Featured
What the World’s Smallest Language Says About the Human Brain
What Shakespeare, a blowfish, and a 137-word language can teach us about how we perceive the world
In the hit television show The Office, there is an episode in which Kevin, whose endearing lack of complexity often leads to misunderstandings, comes up with an idea to save time throughout his day by reducing the amount of words he uses in his speech. Instead of saying “I’m going to take my lunch break,” he says “Me go eat now,” and so on.
Of course, this leads him into all sorts of hilarious misunderstandings. But while purely comical, the idea is an interesting one. Why do we have so many seemingly redundant words in our languages? Why is our speech so full of articles, prepositions, and the likes?
After all, while we English speakers are familiar with the articles “a,” “an,” and “the,” these are completely absent in a language like Russian. At the same time, a Portuguese speaker would perhaps find it strange that both “I eat” and “you eat” use the same verb conjugation in English, instead of requiring a different form to indicate a different subject. In fact, a language like Mandarin Chinese has no verb conjugations in the sense with which we are familiar. So if you want to say “I ate a meal,” you must say something like “I eat a meal yesterday,” so that through context alone the listener can deduce exactly when you did the eating.
This begs the question: if we took all of the simplest aspects across different languages — no articles, no conjugations, etc. — and attempted to condense them into one language, would it still be a fully functioning language? And going even a step further than that, what is the absolute minimum amount of words and grammatical complexity required for a language to be fully functional?
Measuring Vocabulary Sizes
Before we can even begin to study a theoretical minimum for human language, we must first measure the sizes of languages which already exist.
It turns out that this is far more complex than one might initially assume.
Imagine that we try to use the largest possible dictionaries in a language to gauge the size of a language’s vocabulary. If we did so, then the English language would contain 795,606 words, while Portuguese would hold around 818,000 words. The largest would unarguably be the Tamil language, whose largest dictionary contains a whopping 1,533,669 words ().

******************************

Complete the following:
A. In the article on the world's smallest language, why would a Mandarin speaker say something like "I eat a meal yesterday" to mean "I ate a meal"? Answer in one to three sentences.
B. Please duplicate the article on the world's smallest language word for word, starting at "It turns out" and ending at "1,533,669 words ().".
C. According to the article on the world's smallest language, how many words does the largest English dictionary contain?

Entries provided:
******************************

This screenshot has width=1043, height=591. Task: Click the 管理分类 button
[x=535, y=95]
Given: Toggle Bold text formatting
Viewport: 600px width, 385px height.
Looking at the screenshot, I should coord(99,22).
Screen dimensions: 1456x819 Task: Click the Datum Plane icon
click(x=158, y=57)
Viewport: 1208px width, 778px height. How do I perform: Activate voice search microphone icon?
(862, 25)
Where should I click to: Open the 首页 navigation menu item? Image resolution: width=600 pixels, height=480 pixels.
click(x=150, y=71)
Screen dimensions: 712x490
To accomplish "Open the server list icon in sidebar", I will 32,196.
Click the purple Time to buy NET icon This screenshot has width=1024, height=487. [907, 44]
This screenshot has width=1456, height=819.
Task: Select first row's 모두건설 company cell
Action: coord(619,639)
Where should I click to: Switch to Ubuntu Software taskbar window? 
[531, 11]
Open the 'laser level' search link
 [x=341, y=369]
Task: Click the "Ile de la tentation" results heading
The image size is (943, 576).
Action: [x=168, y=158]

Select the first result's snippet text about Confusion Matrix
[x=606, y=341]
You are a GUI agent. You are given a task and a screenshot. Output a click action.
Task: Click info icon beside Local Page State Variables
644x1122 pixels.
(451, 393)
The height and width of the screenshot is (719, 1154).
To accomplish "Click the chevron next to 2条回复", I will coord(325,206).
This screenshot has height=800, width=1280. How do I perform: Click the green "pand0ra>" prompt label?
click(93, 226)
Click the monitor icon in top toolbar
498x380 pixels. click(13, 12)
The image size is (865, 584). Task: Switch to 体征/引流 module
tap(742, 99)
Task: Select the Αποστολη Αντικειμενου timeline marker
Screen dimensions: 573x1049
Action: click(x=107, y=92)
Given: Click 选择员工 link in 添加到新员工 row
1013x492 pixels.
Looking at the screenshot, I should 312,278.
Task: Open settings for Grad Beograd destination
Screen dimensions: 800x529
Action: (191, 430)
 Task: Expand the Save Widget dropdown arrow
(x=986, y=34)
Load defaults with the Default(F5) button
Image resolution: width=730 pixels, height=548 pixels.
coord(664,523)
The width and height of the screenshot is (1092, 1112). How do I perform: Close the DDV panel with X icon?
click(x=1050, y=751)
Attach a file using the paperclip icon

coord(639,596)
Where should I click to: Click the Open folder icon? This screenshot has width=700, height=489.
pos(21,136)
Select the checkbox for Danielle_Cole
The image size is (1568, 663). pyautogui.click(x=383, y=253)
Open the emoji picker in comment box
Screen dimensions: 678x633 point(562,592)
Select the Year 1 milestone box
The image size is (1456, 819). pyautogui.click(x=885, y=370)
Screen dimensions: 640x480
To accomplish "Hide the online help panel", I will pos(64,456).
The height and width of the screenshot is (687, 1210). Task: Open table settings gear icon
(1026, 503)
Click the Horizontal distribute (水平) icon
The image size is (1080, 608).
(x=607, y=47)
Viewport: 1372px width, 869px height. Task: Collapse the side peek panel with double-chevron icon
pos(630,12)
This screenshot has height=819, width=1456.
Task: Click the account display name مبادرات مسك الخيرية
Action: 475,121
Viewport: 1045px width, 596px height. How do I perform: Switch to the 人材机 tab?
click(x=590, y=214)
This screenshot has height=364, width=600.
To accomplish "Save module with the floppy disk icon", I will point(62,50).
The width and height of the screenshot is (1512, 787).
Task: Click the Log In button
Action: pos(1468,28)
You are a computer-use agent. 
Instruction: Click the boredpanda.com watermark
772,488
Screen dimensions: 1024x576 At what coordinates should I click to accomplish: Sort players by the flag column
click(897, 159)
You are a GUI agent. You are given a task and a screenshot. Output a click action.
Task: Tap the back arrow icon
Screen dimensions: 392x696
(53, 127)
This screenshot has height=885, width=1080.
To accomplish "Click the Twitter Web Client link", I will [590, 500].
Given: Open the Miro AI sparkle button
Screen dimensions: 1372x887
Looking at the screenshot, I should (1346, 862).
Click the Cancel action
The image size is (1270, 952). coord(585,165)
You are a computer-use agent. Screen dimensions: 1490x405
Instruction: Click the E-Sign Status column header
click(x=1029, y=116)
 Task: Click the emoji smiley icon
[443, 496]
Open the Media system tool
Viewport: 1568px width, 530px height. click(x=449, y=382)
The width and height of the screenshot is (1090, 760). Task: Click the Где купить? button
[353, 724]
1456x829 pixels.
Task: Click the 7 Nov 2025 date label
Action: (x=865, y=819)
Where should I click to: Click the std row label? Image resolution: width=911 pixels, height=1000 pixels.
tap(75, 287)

******************************

Results:
A. Mandarin Chinese has no verb conjugations of the kind English speakers know, so the verb doesn't show when something happened. A word like "yesterday" supplies that context so the listener can work out when the eating took place.

B.
It turns out that this is far more complex than one might initially assume.
Imagine that we try to use the largest possible dictionaries in a language to gauge the size of a language’s vocabulary. If we did so, then the English language would contain 795,606 words, while Portuguese would hold around 818,000 words. The largest would unarguably be the Tamil language, whose largest dictionary contains a whopping 1,533,669 words ().

C. 795,606 words.